Thursday, June 4, 2009

Letters from Lewis

For the past 3 months, THE FUTURIST! has been receiving beautifully written notes on bone white writing paper. Each note has been penned in black ink, folded exactly and placed in a corresponding perfectly squared envelope of pale gray. When the envelope is opened and the note unfolded to view its message, a slight scent of cinnamon and freshly laundered tweed emanates into the air around the reader, but soon dissipates. The letters appear to be from the author Lewis Carroll. Amazing. They are always addressed to "Penningworth". Here is one that arrived recently:

Dear Penningworth,

Shall I impart what happened to me this past Sunday noon? I was accosted by several prep school boys who interrupted my slumber. I was resting against my favorite oak tree by the river with a copy of Darwin's Origins of the Species on my lap. These brutes hurled invectives, as well as acorns. A medium sized stone with angular edges, of a most dangerous aspect, was thrown and grazed my shoulder. I blurted out a moan which only encouraged their taunting.
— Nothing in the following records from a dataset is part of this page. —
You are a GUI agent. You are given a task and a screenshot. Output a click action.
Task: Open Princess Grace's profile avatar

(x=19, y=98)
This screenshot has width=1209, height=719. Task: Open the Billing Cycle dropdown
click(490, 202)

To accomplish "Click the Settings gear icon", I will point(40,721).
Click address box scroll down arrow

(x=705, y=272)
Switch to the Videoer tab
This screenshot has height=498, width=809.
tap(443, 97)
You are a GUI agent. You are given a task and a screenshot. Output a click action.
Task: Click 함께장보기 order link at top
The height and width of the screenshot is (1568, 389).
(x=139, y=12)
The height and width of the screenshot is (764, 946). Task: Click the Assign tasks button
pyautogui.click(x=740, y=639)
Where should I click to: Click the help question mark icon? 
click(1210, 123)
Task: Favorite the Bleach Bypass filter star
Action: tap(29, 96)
My suit coat was torn at the seam and I felt a terrible burn from the impact. They soon left. I wept for a bit and returned to my reading of the Darwin text; it only proved the author's point that these brutes were spawned from simians. Oh! The words started to blur before my eyes due to my consternation and shortened breath. I was quite vexed and my constitution was suffering from near faint. I soon retired to my quarters and brewed some Earl Grey Tea; a restful libation to cure my anxiety.



Dara said...

How odd!


Quite odd. There may be more arriving in the post.